10/07/2017 07h34

Depois de tantas fanfarronices sobre o caso do senador Aécio Neves (PSDB) no Conselho de Ética, Pedro Chaves (PSL-MS) recuou de sua decisão e votou pelo arquivamento do processo contra o tucano. Antes, porém, bradou aos quatro ventos que iria ressuscitar o caso para que o destino do colega fosse decidido pelo plenário do Senado. Sua mudança de opinião, no entanto, não foi convincentemente explicada ainda. Com isso, perdeu credibilidade que vinha granjeando até aqui.

Sem subterfúgios

E por falar em voto, Temer poderá ter o destino selado no Plenário da Câmara se 2/3 dos deputados entenderem que ele deva sim ser processado pelo Supremo Tribunal Federal.

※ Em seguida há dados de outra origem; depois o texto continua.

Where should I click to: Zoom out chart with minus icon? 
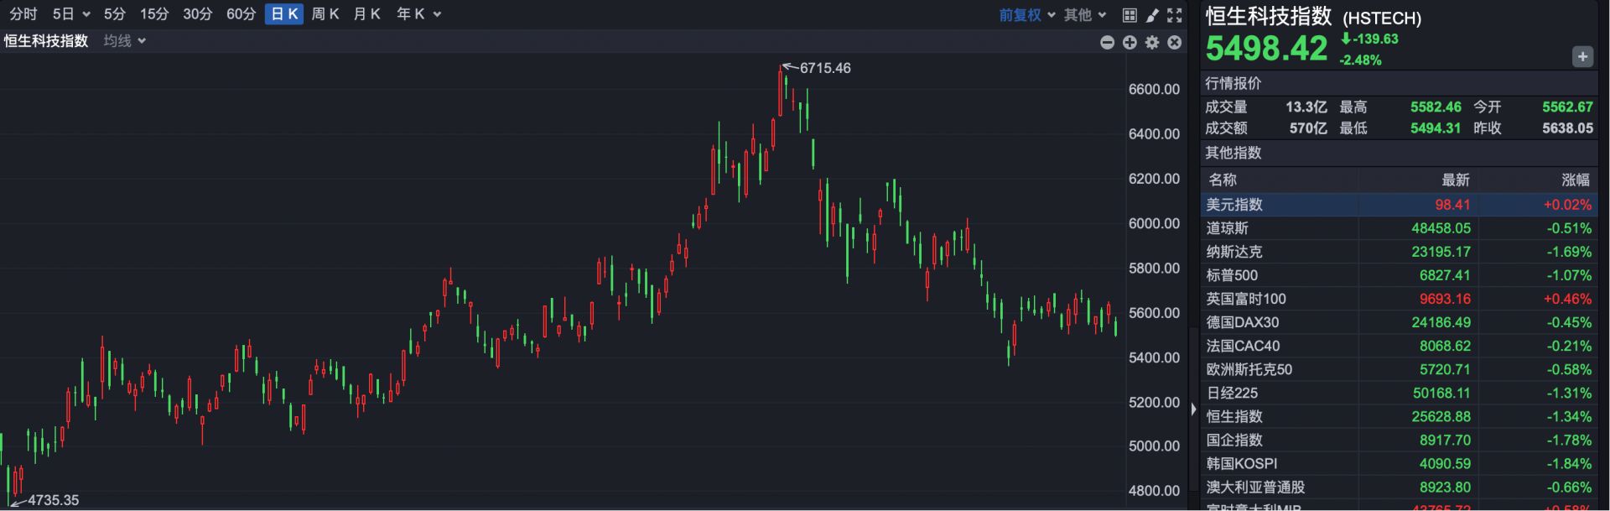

A votação é aberta e, com isso, todos ficarão sabendo a posição adotada por cada parlamentar, como a que ocorreu no impeachment de Dilma Rousseff. Com isso, não será possível aos representantes do povo escamotear suas vontades para enganar o já ressabiado eleitor.

Sem liga

Uma dobradinha pouco provável, mas difundida na Capital com ares de prévio acerto, juntaria Zeca do PT e Nelsinho Trad (PTB) numa mesma chapa na corrida ao Senado nas eleições de 2018. Só não se sabe ainda em que candidatura majoritária ao governo do Estado eles se atrelariam para embarcar nessa empreitada. Em política, no entanto, uma coisa é querer, a outra é poder. Isso porque, paira sobre os dois algumas suspeitas de improbidade, as quais estão em plena investigação.

Calmaria 1

O cenário turbulento por conta de denúncias de corrupção retarda as articulações políticas em torno da sucessão do governador de Mato Grosso do Sul, Reinaldo Azambuja (PSDB). Por causa disso, as cúpulas partidárias administram a situação no mais absoluto silêncio e têm protelado convocar reuniões a fim de discutir qual o destino a tomar com vistas às eleições do ano que vem.

Calmaria 2

Antes disso, porém, o partido mais empolgado era o PMDB, que promovia reuniões periódicas na Capital e no interior na tentativa de dar sobrevida ao projeto de André Puccinelli de disputar o governo do Estado pela terceira vez. Como o ex-governador voltou à cena política numa situação indesejável e até foi forçado a usar tornozeleira eletrônica por alguns dias, o clima esfriou nos quadros peemedebistas.